Photo by Justin Liu.
By Chloe Miller
Recently, Manheim Township High School has found two bullet casings inside classrooms; the casings were discovered within three weeks of each other. These findings have left students with many questions about the safety of our school and the procedures used to determine the level of threat they provided. Emails went out to every student after the school day had ended with a generic message from Dona Ridley, Principal David Rilatt’s secretary, stating, “After a thorough investigation, we were able to determine how and why the casing was found on the floor; we found no evidence of any danger to our students or staff. The situation was resolved quickly.” While Manheim Township High School has not had an evacuation due to a threat at school for three years now, almost every student has heard of the stories of prior evacuations due to bullet findings, and now, they wonder why they were never evacuated, or even alerted, during the finding.
“When something like this happens, I feel like a bigger deal is made about it” said Anabelle Lapp, a junior at Manheim Township High School. “This time, the situation was dealt with quicker and kept more under wraps.”
Matt Johns, Manheim Township High School’s dean of students, believes that the school’s administration team took the proper precautions in order to determine the nature of the bullet casings. During the investigation, the school confers with parents, teachers, and student witnesses, who were there, or have knowledge about the threat.
“Just like any other concern we have here for school safety, we have to track down the source and determine the circumstances of that source,” said Johns.
After the results of the investigation are confirmed, administrators discuss them with the SRO, the school resources office, or law enforcement unit at the high school. Administrators follow a consistent protocol that is not public information to students. Protocol, depending on the issue at hand, can take anywhere from one hour to the entire day, according to Johns.
“When we are able to check the boxes both efficiently and quickly, we do. When we have to slow down because we feel as if we don’t have all of the answers we want to for school safety, then we definitely slow down” stated Johns.
Johns and the administrative team believe that the instance of two bullets within a couple weeks was simply bad luck.
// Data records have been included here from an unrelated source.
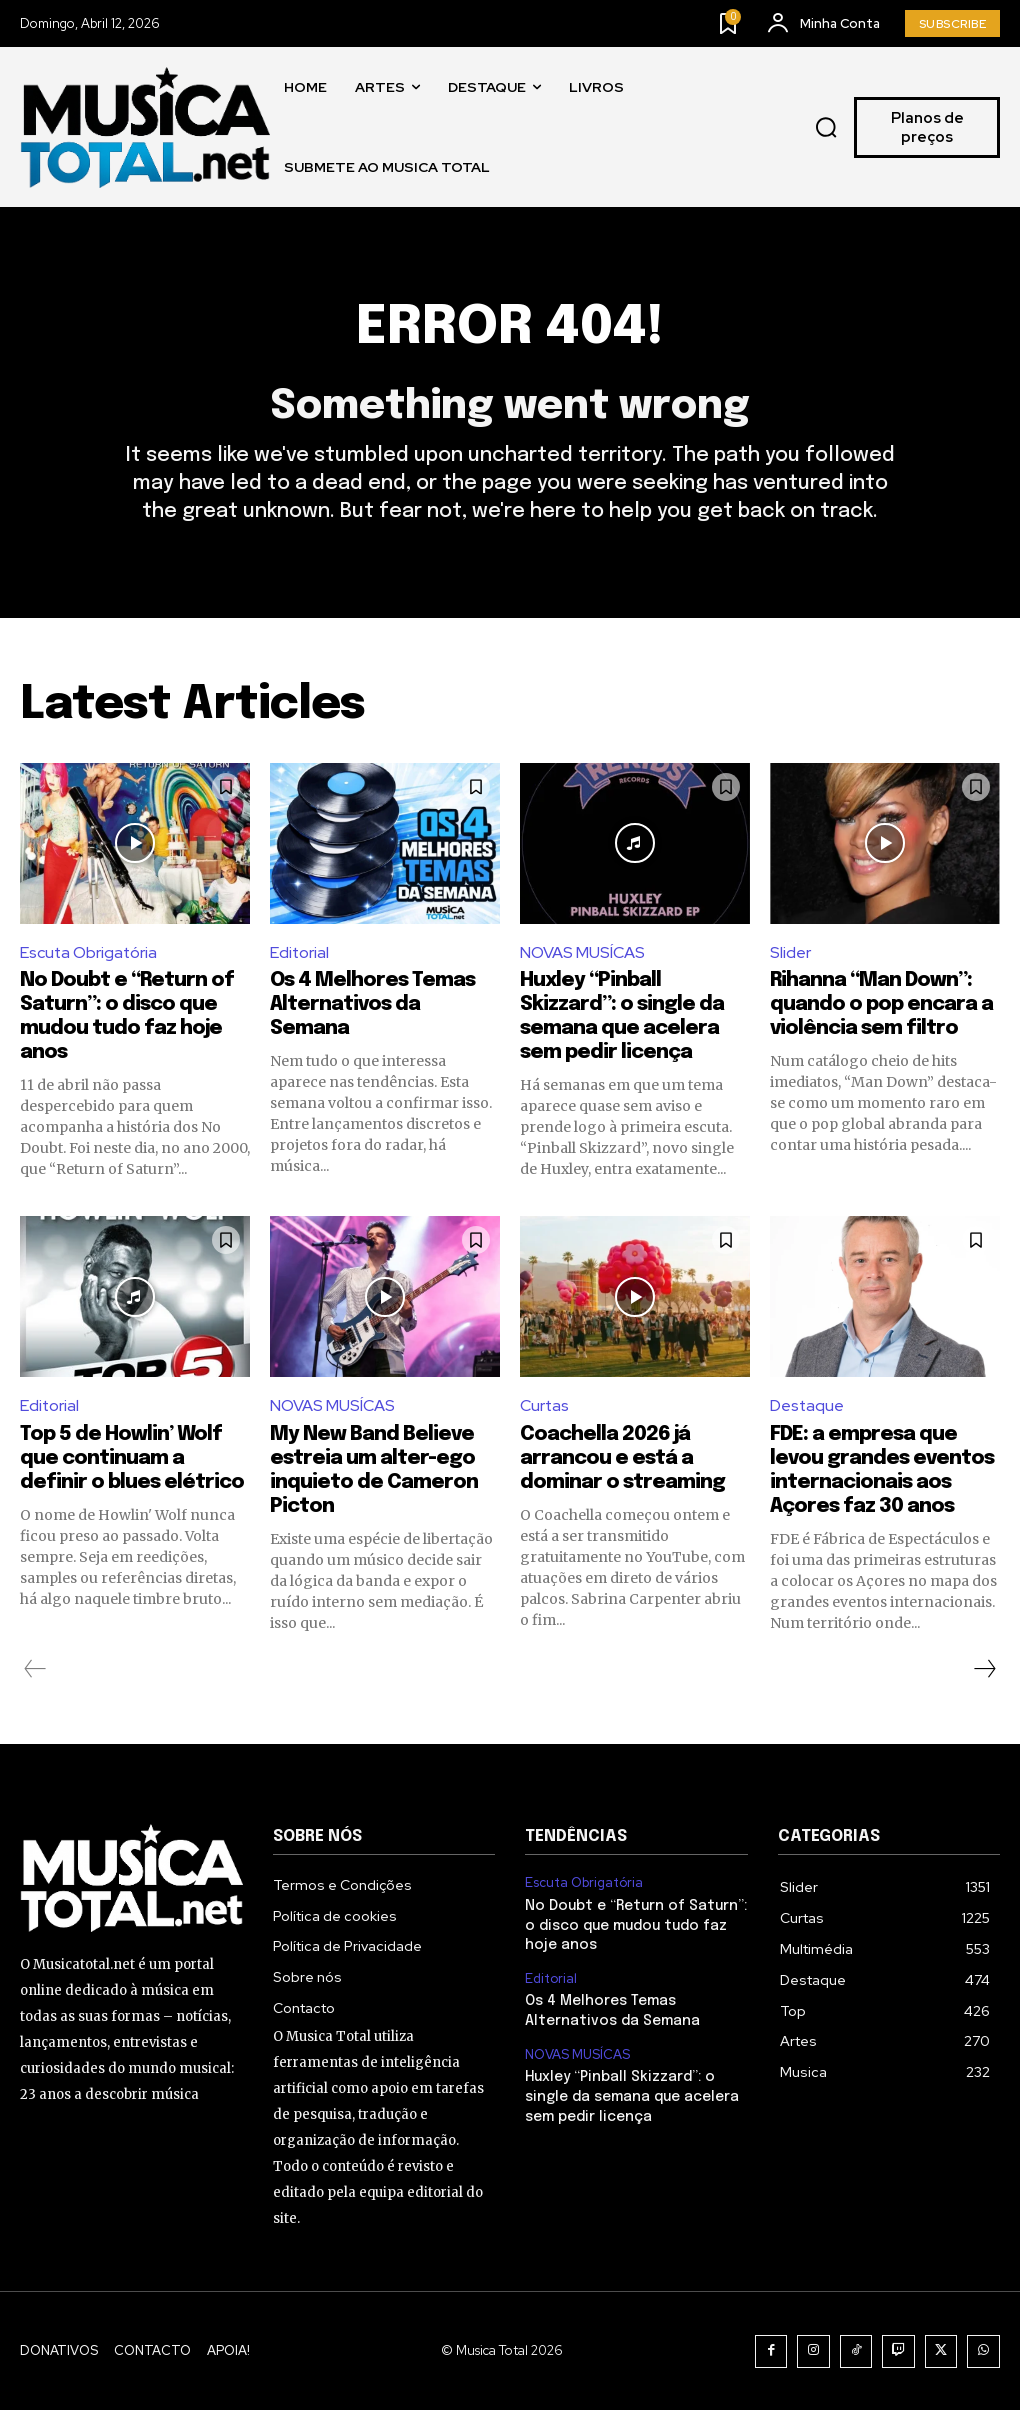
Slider (790, 952)
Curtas (545, 1406)
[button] (826, 128)
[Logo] (145, 127)
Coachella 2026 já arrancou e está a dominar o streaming (622, 1459)
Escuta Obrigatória (89, 952)
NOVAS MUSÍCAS (582, 952)
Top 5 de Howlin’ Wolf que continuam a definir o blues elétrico (132, 1459)
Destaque (807, 1406)
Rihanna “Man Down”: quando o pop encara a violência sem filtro (881, 1005)
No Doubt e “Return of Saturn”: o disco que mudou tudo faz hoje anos (636, 1926)
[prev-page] (35, 1670)
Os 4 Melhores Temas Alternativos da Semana (372, 1005)
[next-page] (984, 1670)
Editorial (300, 952)
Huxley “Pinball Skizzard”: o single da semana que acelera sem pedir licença (632, 2097)
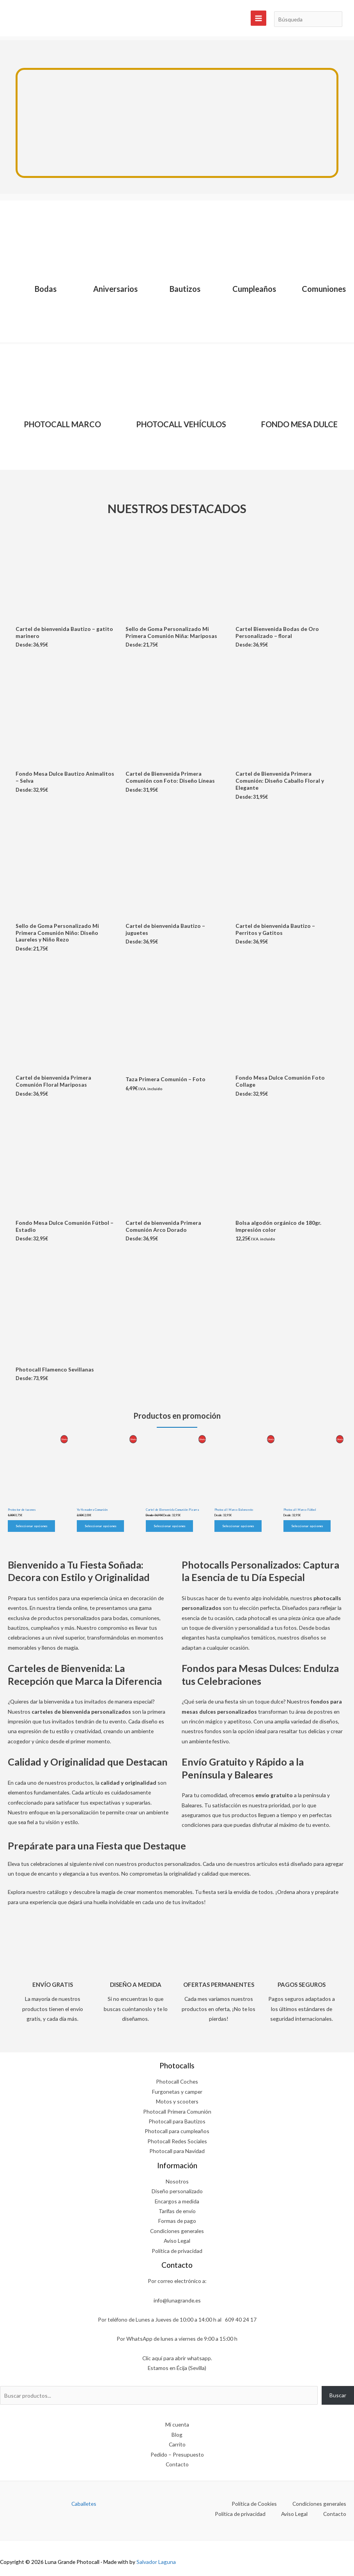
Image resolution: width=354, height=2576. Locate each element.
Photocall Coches (177, 2081)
The findings of the bullet casings were coincidental. While they were found to be no threat to the school, the high school is still taking more precautions for student safety. Two years ago, the school was alerted that the front entrance raised physical safety concerns, so, starting after winter break this year, the construction on the new lobby and entrance area began.
“Prior to the construction on the front office lobby, a guest, visitor, or even a student was buzzed into the school before the security check happened. The changes out there now allows people to be checking by security prior to having full access to the rest of the building” Johns said.
The school district is working on making the school a safer place. By remodeling the front, educating students on the ALICE protocol in case of an intruder, and hiring a security monitor at the arena entrance, a Manheim Township aims to eliminate as many threats to students as possible.